Hadits ini dho’if. Imam Suyuthi dalam komentarnya menulis, barangkali hadits ini muncul dalam beberapa kitab para pengahafal hadits yang tidak sampai kepada kita.[5] Namun demikian Dr Yusuf Qaradhawy menilai hadits ini memiliki makna yang shahih.[6] Menurut beliau hadits ini diperkuat maknanya dengan hadits lain yaitu,
عَنْ أَبِيْ ثَعْلَبَةَ الخُشَنِيِّ جُرثُومِ بنِ نَاشِرٍ رضي الله عنه عَن رَسُولِ اللهِ صلى الله عليه وسلم قَالَ: (إِنَّ اللهَ فَرَضَ فَرَائِضَ فَلا تُضَيِّعُوهَا، وَحَدَّ حُدُودَاً فَلا تَعْتَدُوهَا وَحَرَّمَ أَشْيَاءَ فَلا تَنْتَهِكُوهَا، وَسَكَتَ عَنْ أَشْيَاءَ رَحْمَةً لَكُمْ غَيْرَ نِسْيَانٍ فَلا تَبْحَثُوا عَنْهَا) حديث حسن رواه الدارقطني وغيره.[7]
Artinya Sesungguhnya Allah telah membuat ketentuan-ketentuan, maka janganlah kamu melanggarnya; telah mewajibkan sejumlah kewajiban maka janganlah kamu abaikan; telah banyak mengharamkan banyak hal maka janganlah kamu melanggarnya; telah mendiamkan banyak masalah sebagai rahmat bagi kamu maka janganlah kamu mencarinya. Hadits ini hasan diriwayatkan oleh ad Daruquthni dan yang lainnya.

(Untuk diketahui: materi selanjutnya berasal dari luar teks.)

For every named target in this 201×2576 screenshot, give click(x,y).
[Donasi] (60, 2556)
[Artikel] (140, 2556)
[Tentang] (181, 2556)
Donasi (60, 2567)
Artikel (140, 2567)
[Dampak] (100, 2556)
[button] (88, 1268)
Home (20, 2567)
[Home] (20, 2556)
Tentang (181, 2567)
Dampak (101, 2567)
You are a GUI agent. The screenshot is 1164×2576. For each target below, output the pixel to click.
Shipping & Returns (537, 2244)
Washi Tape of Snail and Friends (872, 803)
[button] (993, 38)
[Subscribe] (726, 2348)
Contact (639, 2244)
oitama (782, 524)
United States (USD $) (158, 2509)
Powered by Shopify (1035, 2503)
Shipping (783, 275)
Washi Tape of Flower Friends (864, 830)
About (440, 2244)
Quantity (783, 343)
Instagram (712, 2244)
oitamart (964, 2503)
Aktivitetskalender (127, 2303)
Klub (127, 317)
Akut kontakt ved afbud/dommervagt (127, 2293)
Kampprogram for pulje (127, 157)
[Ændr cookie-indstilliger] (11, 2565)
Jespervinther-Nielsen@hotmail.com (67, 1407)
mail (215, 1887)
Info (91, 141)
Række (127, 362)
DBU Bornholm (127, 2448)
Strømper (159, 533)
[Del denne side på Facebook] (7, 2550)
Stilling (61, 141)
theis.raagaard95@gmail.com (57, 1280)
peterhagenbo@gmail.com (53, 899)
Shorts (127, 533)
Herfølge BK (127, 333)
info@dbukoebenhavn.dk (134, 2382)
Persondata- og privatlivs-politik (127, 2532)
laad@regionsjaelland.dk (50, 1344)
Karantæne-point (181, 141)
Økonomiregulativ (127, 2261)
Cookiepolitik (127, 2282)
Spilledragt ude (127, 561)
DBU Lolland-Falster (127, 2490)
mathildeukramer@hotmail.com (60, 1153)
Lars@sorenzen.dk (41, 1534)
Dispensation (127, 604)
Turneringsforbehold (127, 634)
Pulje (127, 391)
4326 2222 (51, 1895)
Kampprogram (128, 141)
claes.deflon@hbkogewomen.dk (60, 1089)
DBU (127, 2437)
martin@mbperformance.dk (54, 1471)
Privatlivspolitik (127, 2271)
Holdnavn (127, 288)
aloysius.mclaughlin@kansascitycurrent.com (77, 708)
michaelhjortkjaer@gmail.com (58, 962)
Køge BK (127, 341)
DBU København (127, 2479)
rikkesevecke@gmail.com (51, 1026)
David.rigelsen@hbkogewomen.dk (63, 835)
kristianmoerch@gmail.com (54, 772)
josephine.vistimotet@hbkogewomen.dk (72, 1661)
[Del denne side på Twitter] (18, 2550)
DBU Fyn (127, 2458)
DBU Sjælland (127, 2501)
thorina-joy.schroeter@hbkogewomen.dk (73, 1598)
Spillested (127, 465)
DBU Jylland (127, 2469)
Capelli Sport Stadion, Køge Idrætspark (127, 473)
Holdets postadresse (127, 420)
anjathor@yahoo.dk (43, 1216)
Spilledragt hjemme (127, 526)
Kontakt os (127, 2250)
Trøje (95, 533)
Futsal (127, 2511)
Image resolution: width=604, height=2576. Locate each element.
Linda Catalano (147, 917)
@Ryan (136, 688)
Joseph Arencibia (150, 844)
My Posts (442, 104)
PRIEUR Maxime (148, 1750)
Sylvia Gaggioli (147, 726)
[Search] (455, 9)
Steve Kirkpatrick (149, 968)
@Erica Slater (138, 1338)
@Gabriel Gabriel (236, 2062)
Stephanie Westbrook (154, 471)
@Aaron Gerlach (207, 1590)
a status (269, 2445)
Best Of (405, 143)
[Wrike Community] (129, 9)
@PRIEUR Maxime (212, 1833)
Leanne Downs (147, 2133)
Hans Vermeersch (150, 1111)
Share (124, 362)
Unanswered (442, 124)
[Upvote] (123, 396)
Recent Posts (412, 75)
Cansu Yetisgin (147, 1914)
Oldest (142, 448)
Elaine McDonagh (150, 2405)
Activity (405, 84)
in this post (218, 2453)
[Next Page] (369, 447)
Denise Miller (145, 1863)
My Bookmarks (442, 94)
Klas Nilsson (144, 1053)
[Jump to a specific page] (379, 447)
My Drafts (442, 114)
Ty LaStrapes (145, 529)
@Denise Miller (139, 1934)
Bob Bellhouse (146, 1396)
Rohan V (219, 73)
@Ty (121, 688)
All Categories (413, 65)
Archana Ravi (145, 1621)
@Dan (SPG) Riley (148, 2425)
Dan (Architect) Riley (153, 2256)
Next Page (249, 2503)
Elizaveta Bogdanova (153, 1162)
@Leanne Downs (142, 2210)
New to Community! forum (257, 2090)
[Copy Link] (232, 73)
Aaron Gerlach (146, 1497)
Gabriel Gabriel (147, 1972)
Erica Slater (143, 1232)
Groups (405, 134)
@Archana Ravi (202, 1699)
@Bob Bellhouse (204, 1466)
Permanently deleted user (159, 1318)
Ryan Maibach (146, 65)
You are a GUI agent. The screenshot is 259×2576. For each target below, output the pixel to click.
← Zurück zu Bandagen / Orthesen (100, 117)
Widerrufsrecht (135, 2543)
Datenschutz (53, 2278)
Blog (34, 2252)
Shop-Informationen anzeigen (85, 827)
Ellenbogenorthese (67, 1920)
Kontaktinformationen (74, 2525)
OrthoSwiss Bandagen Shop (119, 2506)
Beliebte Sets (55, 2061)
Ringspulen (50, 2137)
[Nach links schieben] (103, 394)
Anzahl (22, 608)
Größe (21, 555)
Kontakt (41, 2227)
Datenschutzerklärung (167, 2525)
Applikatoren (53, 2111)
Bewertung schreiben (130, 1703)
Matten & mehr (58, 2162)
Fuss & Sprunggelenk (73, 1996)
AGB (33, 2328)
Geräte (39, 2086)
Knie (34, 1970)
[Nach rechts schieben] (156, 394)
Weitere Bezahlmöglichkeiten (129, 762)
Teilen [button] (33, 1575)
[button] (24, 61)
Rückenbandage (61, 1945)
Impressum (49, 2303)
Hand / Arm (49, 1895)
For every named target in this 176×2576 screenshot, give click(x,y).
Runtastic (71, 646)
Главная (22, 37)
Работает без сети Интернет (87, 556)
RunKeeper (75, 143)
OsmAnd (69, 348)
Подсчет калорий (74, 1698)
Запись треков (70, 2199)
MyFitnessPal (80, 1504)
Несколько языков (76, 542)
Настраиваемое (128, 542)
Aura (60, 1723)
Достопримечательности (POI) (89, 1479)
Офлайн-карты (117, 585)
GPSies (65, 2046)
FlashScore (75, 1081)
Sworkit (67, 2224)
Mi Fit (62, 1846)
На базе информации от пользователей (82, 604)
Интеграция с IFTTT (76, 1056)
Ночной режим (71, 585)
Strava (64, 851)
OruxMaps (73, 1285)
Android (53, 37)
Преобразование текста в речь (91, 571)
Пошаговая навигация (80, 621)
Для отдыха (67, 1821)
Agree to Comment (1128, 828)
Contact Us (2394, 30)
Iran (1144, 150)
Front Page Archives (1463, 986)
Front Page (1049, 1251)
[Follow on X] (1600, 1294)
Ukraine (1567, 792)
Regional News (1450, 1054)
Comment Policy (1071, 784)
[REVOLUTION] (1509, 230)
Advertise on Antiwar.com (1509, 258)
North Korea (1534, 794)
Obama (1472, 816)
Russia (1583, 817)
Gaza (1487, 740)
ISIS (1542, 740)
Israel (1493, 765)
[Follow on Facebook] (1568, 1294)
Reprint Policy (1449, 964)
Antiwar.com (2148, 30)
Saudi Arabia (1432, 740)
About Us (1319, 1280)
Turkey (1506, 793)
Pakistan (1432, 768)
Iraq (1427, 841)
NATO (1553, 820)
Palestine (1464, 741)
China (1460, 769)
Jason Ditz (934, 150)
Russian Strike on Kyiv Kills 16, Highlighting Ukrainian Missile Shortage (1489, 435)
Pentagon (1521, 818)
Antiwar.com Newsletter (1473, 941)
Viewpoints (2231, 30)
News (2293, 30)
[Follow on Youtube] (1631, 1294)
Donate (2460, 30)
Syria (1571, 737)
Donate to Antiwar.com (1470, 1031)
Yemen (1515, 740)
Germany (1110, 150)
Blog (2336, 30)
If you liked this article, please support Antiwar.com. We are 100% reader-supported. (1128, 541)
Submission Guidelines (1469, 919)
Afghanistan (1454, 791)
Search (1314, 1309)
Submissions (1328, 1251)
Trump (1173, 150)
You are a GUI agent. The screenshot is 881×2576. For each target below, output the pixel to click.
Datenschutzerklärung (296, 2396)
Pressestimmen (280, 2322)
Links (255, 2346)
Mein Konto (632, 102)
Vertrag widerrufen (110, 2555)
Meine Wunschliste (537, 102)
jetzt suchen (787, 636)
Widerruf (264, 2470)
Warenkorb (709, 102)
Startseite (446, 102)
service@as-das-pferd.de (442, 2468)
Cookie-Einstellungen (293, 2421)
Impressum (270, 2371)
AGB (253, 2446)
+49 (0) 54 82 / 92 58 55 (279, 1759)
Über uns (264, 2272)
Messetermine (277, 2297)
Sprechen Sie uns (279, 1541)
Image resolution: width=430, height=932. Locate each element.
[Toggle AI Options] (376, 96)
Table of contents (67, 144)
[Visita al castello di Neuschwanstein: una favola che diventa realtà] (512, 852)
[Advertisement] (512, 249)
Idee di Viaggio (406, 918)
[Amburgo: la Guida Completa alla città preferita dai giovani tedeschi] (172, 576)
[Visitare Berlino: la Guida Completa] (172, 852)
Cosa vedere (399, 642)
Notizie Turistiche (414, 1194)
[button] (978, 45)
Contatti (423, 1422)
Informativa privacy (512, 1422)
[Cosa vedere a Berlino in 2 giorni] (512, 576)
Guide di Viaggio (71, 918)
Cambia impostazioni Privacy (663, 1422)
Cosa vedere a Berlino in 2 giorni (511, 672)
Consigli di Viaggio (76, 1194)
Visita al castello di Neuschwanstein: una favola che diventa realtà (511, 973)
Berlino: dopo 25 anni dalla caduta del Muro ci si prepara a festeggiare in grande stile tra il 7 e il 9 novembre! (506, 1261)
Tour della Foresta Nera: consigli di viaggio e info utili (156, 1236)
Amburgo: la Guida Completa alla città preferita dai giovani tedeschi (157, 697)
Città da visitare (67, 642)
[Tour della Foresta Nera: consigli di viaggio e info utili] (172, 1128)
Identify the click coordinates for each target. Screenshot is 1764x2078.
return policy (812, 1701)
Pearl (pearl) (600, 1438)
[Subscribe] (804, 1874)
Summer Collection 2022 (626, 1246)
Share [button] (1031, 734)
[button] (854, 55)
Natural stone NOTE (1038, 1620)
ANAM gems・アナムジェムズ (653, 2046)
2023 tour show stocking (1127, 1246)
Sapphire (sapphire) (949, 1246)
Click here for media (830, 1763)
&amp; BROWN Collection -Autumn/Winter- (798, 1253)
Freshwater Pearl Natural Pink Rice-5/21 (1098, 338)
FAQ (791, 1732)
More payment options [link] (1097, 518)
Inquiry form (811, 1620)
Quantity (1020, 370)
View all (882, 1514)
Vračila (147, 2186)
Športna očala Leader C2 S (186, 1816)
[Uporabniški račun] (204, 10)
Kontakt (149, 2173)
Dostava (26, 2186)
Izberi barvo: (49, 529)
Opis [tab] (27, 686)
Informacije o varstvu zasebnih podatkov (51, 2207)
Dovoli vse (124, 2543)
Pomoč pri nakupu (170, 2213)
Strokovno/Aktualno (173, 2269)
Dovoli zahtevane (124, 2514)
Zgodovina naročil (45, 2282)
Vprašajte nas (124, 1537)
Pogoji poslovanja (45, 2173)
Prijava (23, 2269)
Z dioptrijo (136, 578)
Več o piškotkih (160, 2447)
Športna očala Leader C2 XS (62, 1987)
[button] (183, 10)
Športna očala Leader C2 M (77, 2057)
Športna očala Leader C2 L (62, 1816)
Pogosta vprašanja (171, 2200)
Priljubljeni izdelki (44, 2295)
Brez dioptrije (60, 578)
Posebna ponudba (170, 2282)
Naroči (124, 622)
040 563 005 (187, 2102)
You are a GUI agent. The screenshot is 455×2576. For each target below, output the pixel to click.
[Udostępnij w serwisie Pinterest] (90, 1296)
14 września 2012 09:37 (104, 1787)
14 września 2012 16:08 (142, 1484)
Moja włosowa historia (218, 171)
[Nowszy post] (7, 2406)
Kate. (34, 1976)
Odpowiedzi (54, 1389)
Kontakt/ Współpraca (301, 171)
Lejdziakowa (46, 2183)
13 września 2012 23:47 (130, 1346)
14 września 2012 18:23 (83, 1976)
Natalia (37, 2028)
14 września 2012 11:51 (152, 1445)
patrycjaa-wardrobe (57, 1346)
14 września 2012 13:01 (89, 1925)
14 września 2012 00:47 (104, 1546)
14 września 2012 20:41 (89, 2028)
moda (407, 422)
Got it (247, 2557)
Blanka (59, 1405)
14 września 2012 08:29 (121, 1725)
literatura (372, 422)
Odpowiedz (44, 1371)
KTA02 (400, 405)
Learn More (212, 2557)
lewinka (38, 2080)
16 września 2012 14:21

            Syaikh Shalih al ‘Utsaymin menjelaskan maksudnya yang didiamkan adalah tidak dikatakan sesuatu atasnya, baik apakah ia wajib atau ia haram.[8] Sedangkan pada perkataannya “tidak lupa” yaitu bahwa Allah Azza wa Jalla tidaklah meninggalkan sesuatu perkara karena lupa,[9] sebagaimana firmanNya,
وما نتنزل إلا بأمر ربك له ما بين أيدينا وما خلفنا وما بين ذلك وما كان ربك نسيا
Dan tidaklah kami (Jibril) turun, kecuali dengan perintah Tuhanmu. Kepunyaan-Nya-lah apa-apa yang ada di hadapan kita, apa-apa yang ada di belakang kita dan apa-apa yang ada di antara keduanya, dan tidaklah Tuhanmu lupa.( QS Maryam 64).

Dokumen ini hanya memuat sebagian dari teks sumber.